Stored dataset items
---*---

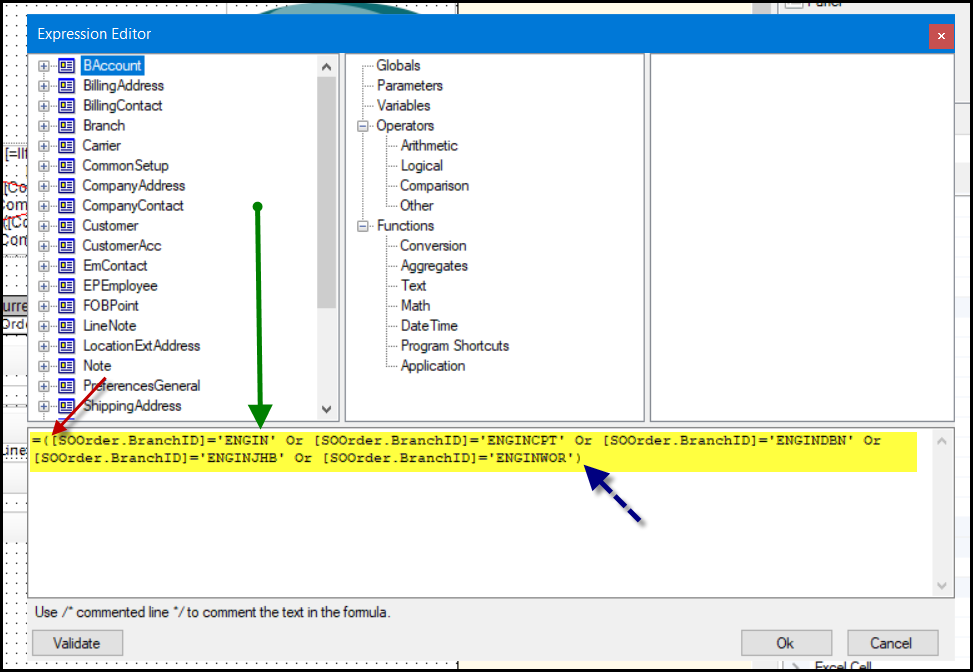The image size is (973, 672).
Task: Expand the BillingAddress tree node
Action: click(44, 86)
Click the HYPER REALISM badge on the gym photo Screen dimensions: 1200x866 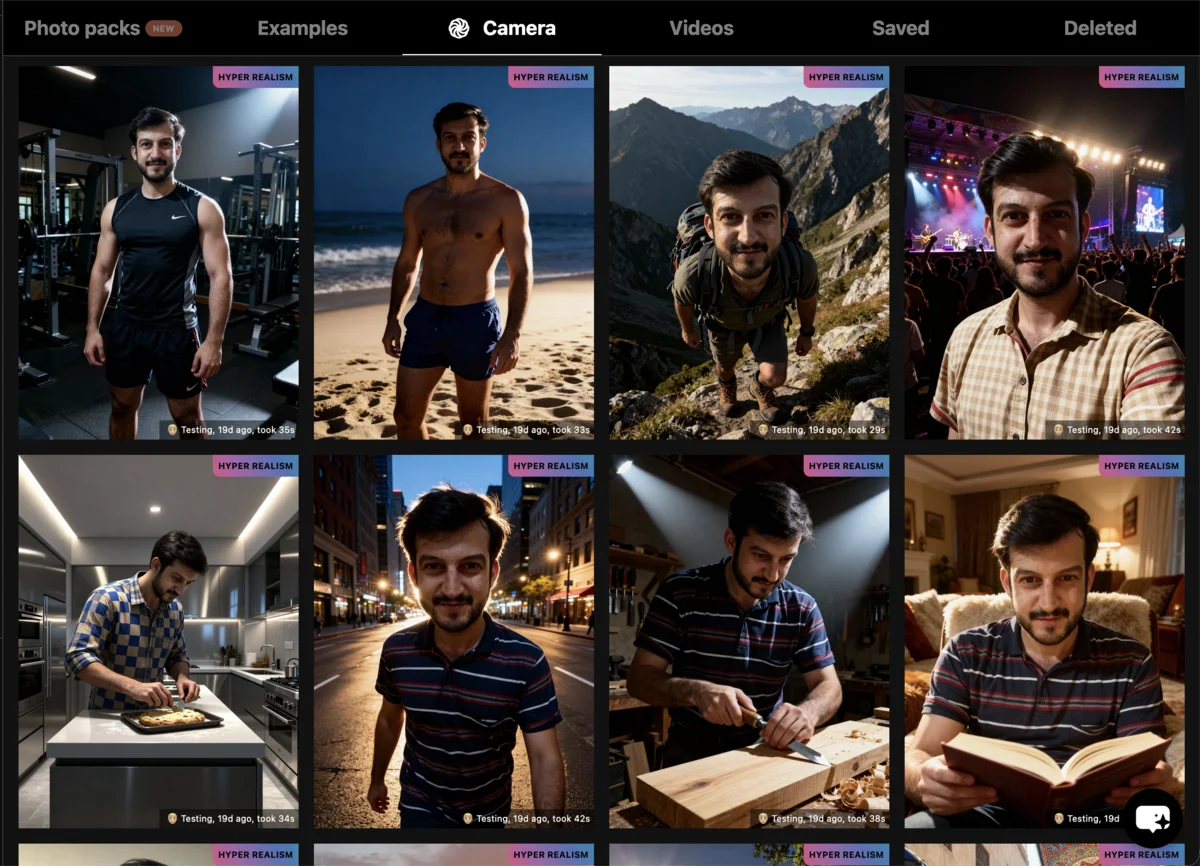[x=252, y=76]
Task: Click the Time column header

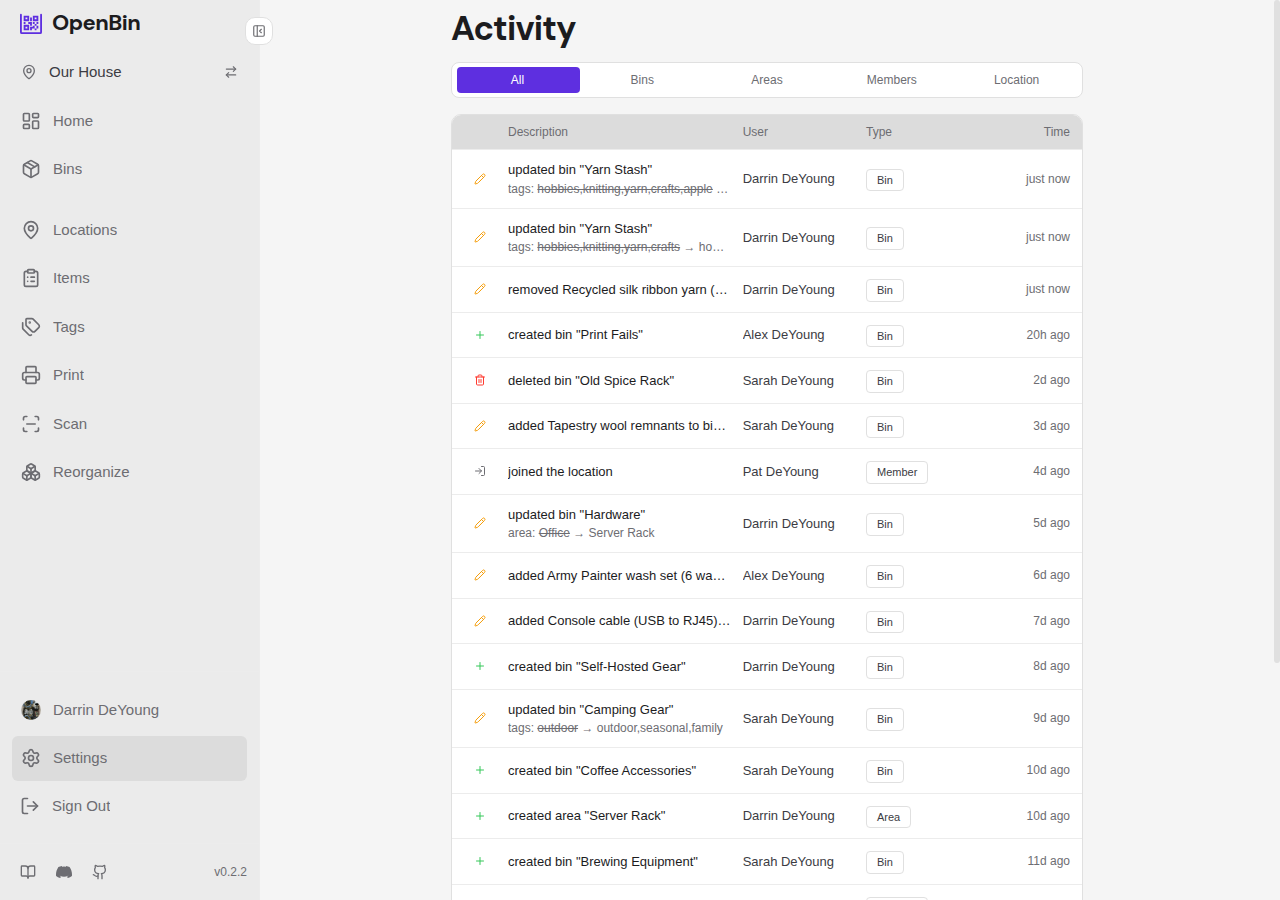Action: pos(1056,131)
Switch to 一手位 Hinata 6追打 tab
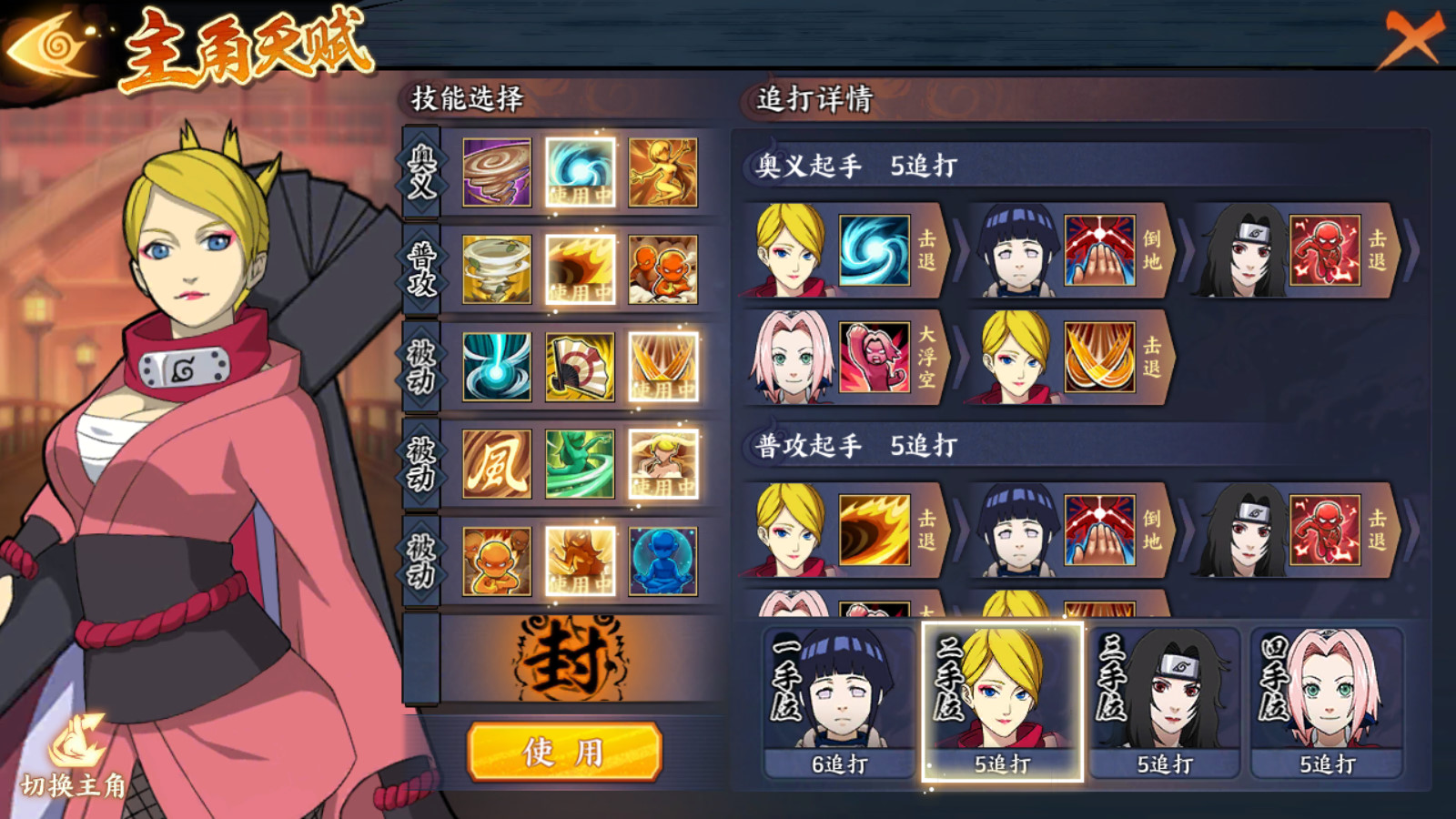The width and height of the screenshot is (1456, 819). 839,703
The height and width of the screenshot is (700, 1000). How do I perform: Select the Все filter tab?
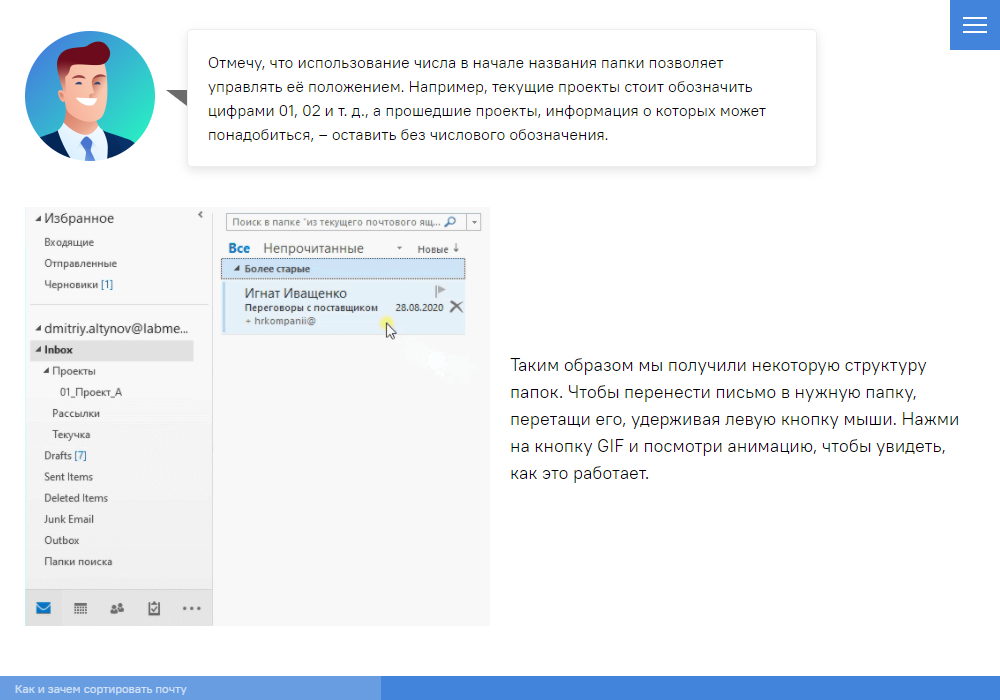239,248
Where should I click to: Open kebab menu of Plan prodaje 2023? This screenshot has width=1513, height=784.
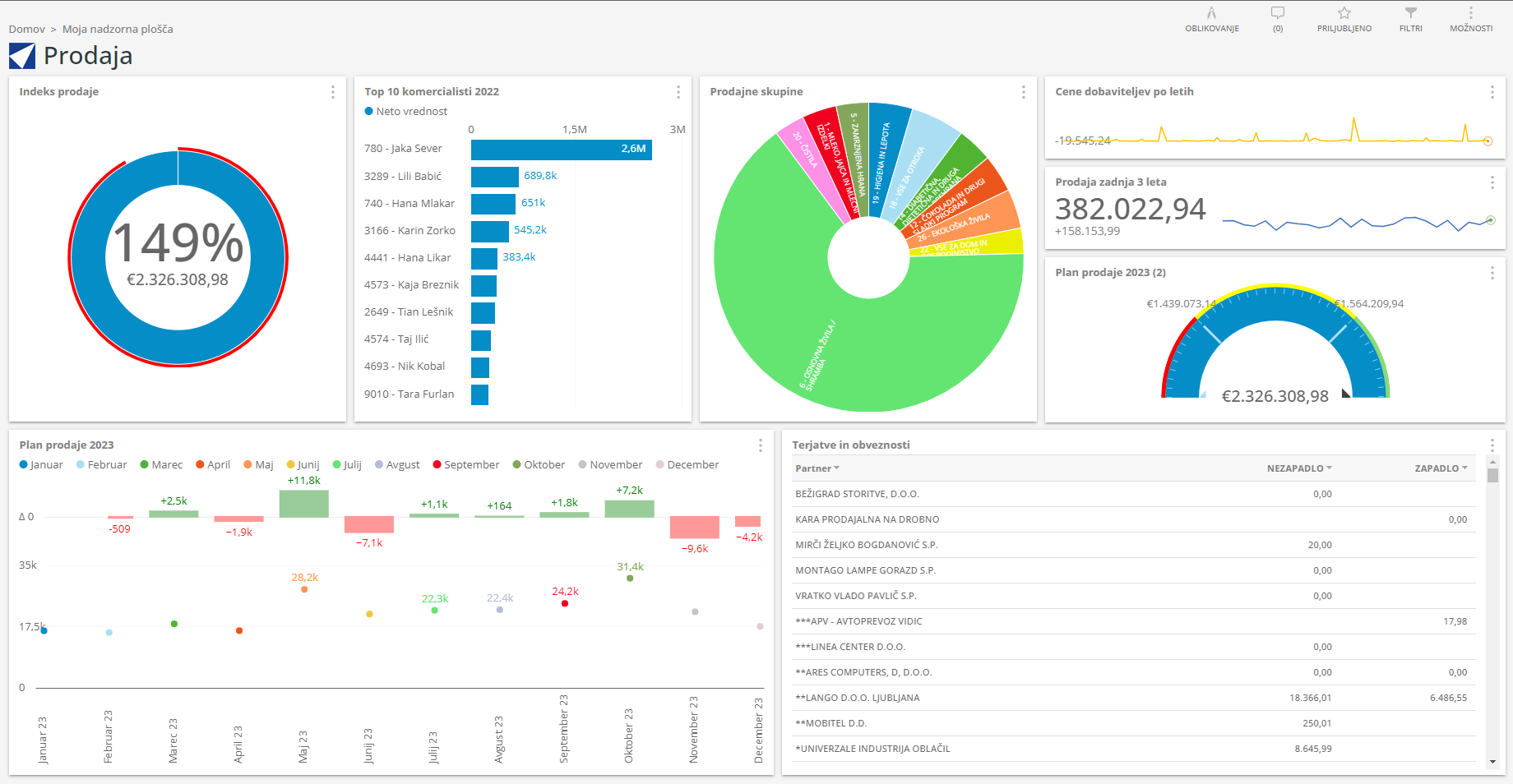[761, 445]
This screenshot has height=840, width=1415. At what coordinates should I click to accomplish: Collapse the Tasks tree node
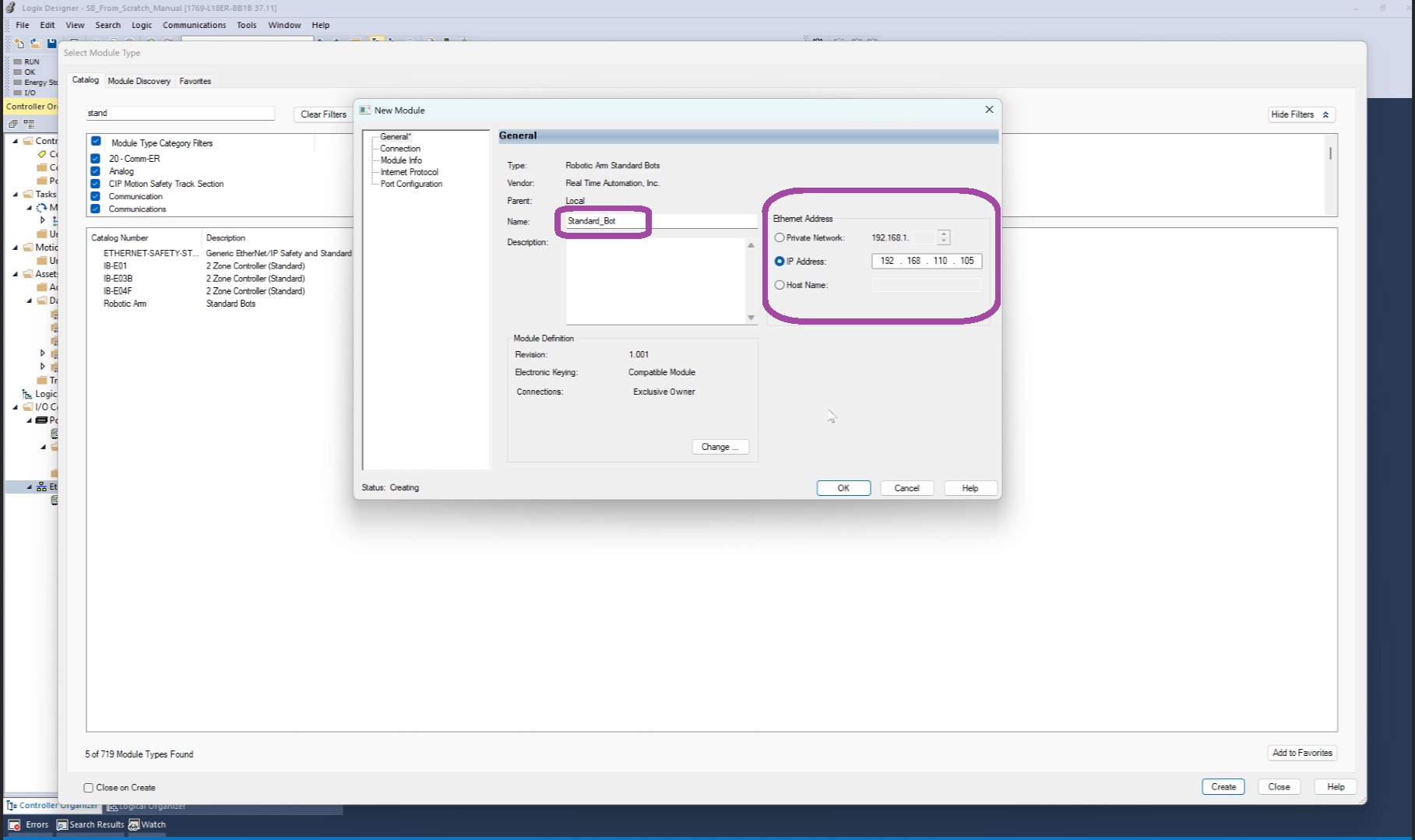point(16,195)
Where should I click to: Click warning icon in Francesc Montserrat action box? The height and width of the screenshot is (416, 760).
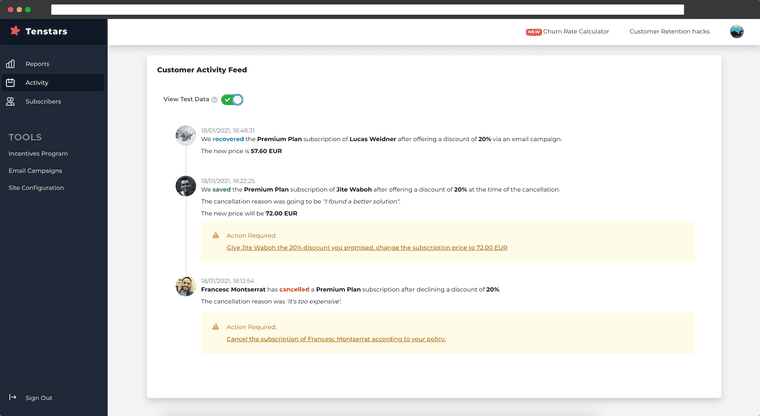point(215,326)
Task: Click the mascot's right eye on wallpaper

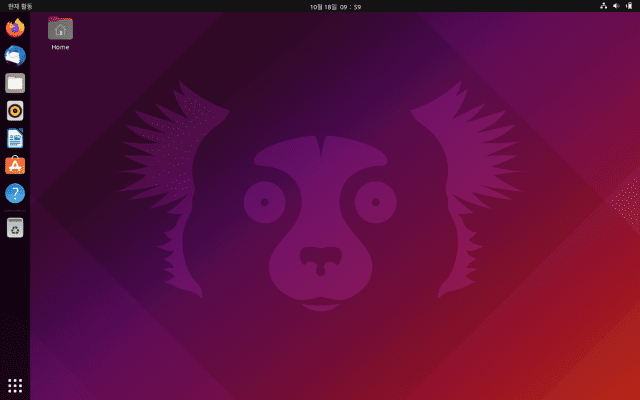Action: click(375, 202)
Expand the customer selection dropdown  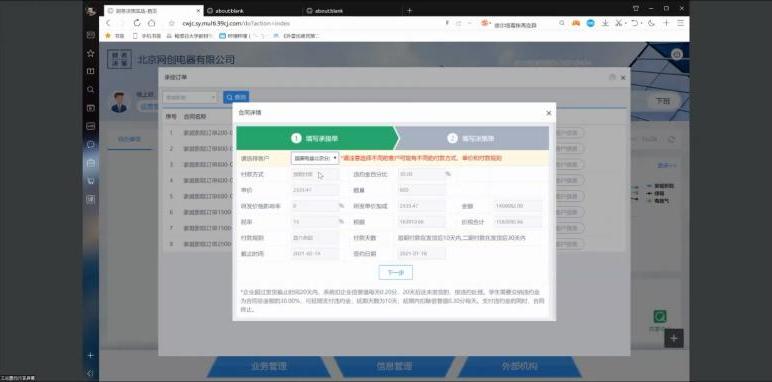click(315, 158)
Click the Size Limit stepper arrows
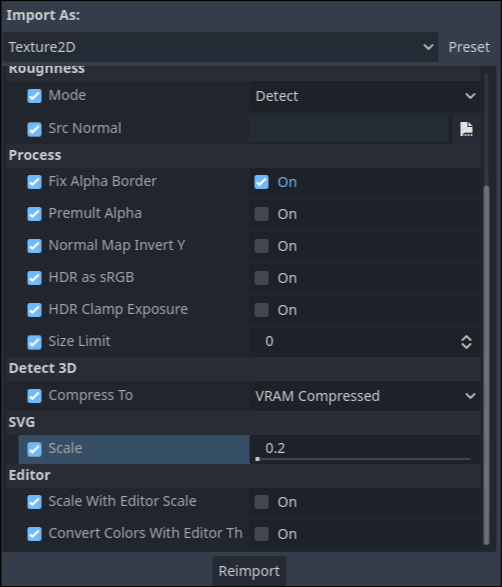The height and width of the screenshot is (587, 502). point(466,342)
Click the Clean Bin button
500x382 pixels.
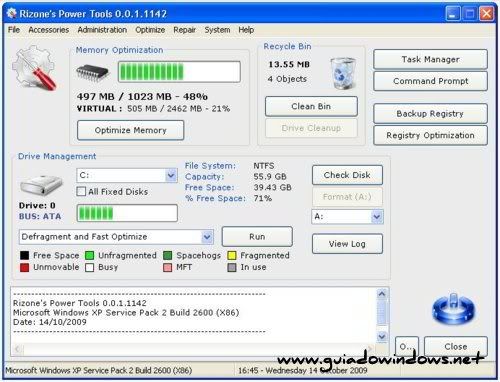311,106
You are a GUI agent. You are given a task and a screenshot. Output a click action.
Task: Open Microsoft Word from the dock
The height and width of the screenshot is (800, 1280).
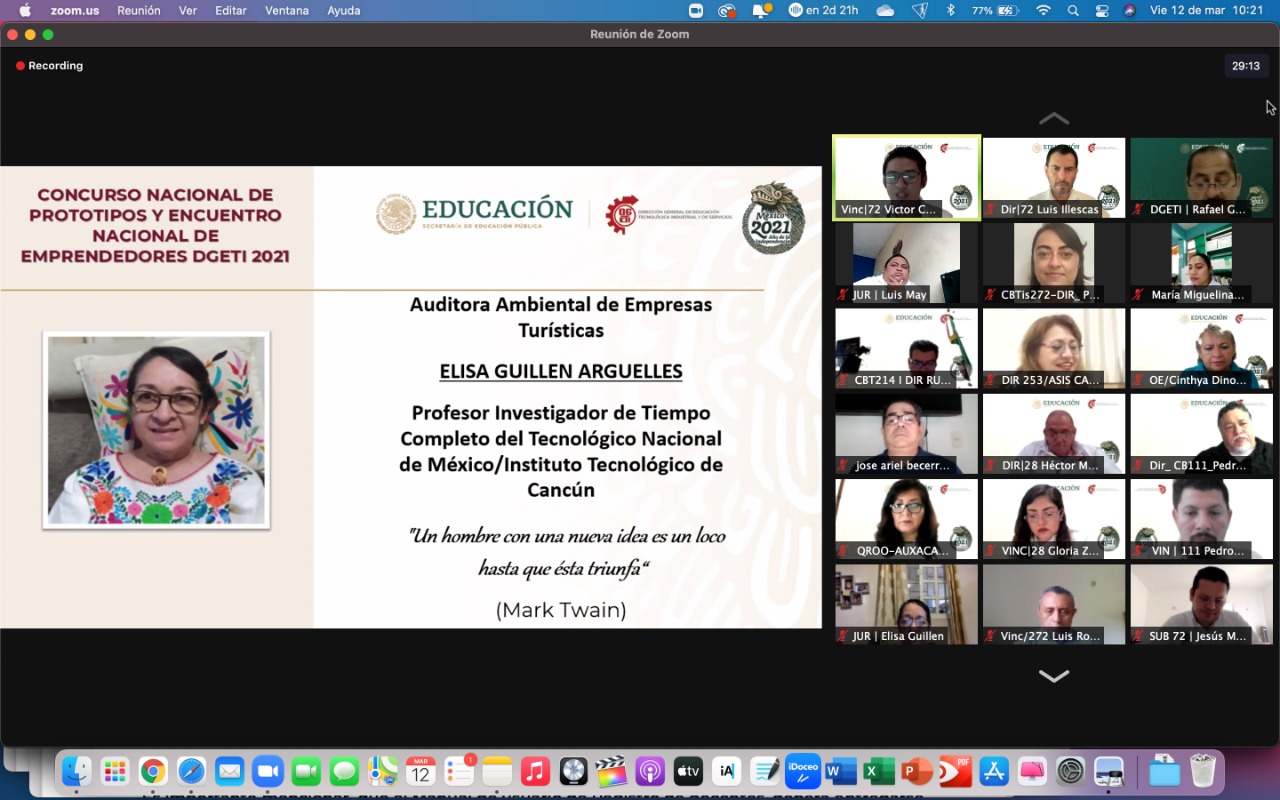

---*---

WORK REQUIRED> Only the lines from the one containing "500x382 pixels." through the final line of the data are to be written out, exactly as they stand and without pictures.

WORKED SOLUTION>
500x382 pixels.
311,106
You are a GUI agent. You are given a task and a screenshot. Output a click action.
Task: Open Microsoft Word from the dock
The height and width of the screenshot is (800, 1280).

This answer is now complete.